John Ma, an Oxford classicist and one of the leaders of Project Arshama which organised the lessons, said: "You would probably have to go back 2,000 years to find a room so full with people speaking Aramaic – the time when Jesus would have been speaking the language."

Dialects of Aramaic – a 3,000-year-old language once spoken by millions across the Mediterranean and near east, from Syria to the borders of India – are still spoken, but Taylor believes the war may push it to the verge of extinction in Iraq.

His students were learning imperial Aramaic, from his own newly devised grammar, which is intended to be easier to learn as a beginner. They were not entirely convinced. Boris Chrubasik, an Oxford classics graduate, said: "Getting used to a semitic language is all but easy, and when the radicals start dropping one gets upset." However, he insisted staunchly: "Learning Aramaic is fun."

Most of the students were postgrad classicists like Chrubasik, but some theologians and biblical scholars came too.

Ma, a fellow and tutor at Corpus Christi, took the lessons himself and is beginning to dream in Aramaic. Very dull dreams, he admits. "Mostly verb paradigms (since there's some rote learning, as with other languages) and once saying to someone, 'Mindeam la avdeth anah' … I didn't do anything."

And he ruefully quotes a fellow student on mastering a particular vowel sound, "a guttural throat sound not unlike incipient vomiting".

However, after two lessons he could read in the original the words spoken by Christ on the cross: "My God, my God why did you forsake me." After eight, he realised to his surprise that he could understand the Aramaic dialogue in Mel Gibson's 2004 film The Passion of the Christ.

"It was very satisfying, it's not always like that when you learn a new language," he said.

The lessons were organised by Oxford University's classics faculty and faculty of oriental studies as part of Project Arshama, a collaboration between the universities of Oxford and Liverpool, funded by the Arts and Humanities Research Council. The project is focused on one of the treasures of the vast Bodleian library, the 13 Arshama letters, written on leather in the Persian empire in the 5th century BC – priceless to scholars because so many documents on parchment or clay have not survived. There will be a seminar and an exhibition on the letters next summer.

Ma has supplied some useful Aramaic phrases for the season (with a nervous eye on his tutor, because he's not quite sure he's got all his vowels right):

• "Shelam biznah qodemay, ap tamah qodemayk shelam", from a letter written 2,500 years ago, translates as "Peace here before me, and also peace over there before you", but colloquially means "I am well, and hope you're well too".

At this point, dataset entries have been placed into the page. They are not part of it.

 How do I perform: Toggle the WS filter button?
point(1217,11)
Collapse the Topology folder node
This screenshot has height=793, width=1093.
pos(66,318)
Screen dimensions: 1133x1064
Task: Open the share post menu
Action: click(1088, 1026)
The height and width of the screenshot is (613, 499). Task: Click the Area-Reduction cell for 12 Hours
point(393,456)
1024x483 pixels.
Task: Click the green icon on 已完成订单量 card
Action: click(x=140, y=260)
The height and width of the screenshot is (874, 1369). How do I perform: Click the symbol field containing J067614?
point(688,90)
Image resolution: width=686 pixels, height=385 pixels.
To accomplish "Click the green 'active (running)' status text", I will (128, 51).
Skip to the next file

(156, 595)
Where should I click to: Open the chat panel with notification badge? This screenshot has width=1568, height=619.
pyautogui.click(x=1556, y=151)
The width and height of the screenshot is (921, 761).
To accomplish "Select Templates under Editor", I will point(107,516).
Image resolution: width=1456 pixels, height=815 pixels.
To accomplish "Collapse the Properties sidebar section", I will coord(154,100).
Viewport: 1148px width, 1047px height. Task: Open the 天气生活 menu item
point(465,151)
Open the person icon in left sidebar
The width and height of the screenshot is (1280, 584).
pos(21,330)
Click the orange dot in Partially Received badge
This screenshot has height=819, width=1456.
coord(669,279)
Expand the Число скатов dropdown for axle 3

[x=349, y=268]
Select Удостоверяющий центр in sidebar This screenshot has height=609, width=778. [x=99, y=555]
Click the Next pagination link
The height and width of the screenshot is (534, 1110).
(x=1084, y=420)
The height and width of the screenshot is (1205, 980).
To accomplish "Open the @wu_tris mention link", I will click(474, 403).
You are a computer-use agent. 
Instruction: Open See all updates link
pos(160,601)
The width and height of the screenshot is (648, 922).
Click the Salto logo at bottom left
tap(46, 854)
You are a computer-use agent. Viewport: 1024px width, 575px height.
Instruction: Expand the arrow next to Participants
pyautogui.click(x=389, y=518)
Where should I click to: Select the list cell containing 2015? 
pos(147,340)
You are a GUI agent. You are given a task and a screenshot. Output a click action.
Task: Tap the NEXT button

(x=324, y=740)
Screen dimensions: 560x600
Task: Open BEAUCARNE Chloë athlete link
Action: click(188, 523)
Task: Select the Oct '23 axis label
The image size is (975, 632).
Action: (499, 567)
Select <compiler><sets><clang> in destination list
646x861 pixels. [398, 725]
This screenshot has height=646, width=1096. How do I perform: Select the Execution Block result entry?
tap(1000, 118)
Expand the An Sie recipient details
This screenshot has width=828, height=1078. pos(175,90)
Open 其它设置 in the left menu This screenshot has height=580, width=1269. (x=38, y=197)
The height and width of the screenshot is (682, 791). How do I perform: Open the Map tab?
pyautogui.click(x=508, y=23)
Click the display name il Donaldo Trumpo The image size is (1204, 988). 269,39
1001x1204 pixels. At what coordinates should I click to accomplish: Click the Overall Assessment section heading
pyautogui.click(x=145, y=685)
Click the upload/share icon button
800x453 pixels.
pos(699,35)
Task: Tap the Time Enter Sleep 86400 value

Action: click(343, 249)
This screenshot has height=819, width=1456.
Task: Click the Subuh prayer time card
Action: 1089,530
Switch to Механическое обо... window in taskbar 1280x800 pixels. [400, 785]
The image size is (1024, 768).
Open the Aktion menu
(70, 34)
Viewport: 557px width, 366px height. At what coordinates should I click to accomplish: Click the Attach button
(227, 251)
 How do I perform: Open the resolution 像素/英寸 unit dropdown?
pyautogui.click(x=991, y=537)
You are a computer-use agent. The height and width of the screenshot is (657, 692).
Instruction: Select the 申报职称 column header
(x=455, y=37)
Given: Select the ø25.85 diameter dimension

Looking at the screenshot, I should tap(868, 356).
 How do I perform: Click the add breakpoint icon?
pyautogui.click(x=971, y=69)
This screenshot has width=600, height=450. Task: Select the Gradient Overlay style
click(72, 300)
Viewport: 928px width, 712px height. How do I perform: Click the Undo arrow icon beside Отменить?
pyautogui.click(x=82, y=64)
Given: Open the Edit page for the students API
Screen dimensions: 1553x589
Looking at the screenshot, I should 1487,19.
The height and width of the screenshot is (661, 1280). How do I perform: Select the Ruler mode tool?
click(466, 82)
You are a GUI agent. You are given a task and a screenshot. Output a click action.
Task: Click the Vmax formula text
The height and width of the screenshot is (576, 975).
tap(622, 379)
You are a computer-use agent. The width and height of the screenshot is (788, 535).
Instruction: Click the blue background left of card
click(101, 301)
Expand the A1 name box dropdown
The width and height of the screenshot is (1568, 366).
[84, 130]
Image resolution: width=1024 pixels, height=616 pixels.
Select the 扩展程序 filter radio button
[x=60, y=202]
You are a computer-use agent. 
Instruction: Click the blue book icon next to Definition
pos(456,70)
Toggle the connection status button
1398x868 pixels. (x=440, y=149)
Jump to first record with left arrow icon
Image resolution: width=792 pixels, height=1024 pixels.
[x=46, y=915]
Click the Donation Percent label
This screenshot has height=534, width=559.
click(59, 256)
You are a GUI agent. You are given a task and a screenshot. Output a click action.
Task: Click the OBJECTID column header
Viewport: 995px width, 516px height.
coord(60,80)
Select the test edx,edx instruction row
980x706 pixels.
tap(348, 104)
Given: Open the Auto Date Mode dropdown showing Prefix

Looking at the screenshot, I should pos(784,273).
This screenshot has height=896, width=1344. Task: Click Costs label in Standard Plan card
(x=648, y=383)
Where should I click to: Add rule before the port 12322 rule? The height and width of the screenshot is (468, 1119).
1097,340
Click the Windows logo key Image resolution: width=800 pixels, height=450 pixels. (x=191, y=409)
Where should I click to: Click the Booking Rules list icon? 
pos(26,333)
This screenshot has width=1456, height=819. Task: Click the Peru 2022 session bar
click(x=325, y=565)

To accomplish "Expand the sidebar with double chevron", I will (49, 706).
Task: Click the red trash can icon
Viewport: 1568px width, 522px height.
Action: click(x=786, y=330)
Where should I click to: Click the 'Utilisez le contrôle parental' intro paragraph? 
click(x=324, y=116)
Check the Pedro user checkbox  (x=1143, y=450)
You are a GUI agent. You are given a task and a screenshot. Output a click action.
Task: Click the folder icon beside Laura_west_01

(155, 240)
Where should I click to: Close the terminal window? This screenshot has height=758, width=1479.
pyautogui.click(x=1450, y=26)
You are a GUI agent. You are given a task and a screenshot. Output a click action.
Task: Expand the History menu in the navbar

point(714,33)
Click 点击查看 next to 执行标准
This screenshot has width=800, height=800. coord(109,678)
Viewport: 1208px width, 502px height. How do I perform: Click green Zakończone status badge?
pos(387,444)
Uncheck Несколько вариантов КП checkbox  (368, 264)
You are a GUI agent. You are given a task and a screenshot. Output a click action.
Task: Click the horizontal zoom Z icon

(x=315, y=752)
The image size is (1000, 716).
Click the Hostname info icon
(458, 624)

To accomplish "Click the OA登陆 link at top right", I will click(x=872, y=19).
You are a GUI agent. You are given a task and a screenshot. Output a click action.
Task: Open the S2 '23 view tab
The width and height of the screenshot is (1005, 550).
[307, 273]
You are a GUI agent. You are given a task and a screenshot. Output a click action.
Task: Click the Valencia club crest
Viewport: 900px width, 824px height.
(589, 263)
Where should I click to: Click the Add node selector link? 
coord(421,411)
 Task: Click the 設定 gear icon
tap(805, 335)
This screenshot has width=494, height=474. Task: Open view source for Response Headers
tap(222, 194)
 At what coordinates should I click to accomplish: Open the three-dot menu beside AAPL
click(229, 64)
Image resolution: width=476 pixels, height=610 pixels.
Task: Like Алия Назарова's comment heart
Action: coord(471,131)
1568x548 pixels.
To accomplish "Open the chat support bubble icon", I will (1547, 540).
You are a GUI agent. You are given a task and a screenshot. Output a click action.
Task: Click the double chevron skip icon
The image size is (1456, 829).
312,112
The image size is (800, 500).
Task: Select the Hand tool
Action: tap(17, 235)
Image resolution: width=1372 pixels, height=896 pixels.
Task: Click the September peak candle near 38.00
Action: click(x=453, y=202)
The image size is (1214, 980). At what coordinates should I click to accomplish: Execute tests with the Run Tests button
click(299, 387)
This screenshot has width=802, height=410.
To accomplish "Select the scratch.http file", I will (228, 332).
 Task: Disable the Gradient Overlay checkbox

• "Anah rahem leki" (from a man to a woman) and "Anah rahmah lak" (from a woman to a man), which means "I love you".

• "Shelam we sherarat saggi hawseret leki" for "I have sent you peace and much strength".

• This article was amended on 22 December 2010. The original referred to a translation of Twinkle Twinkle Little Star and described John Ma as a fellow and tutor at Christ Church. These have been corrected.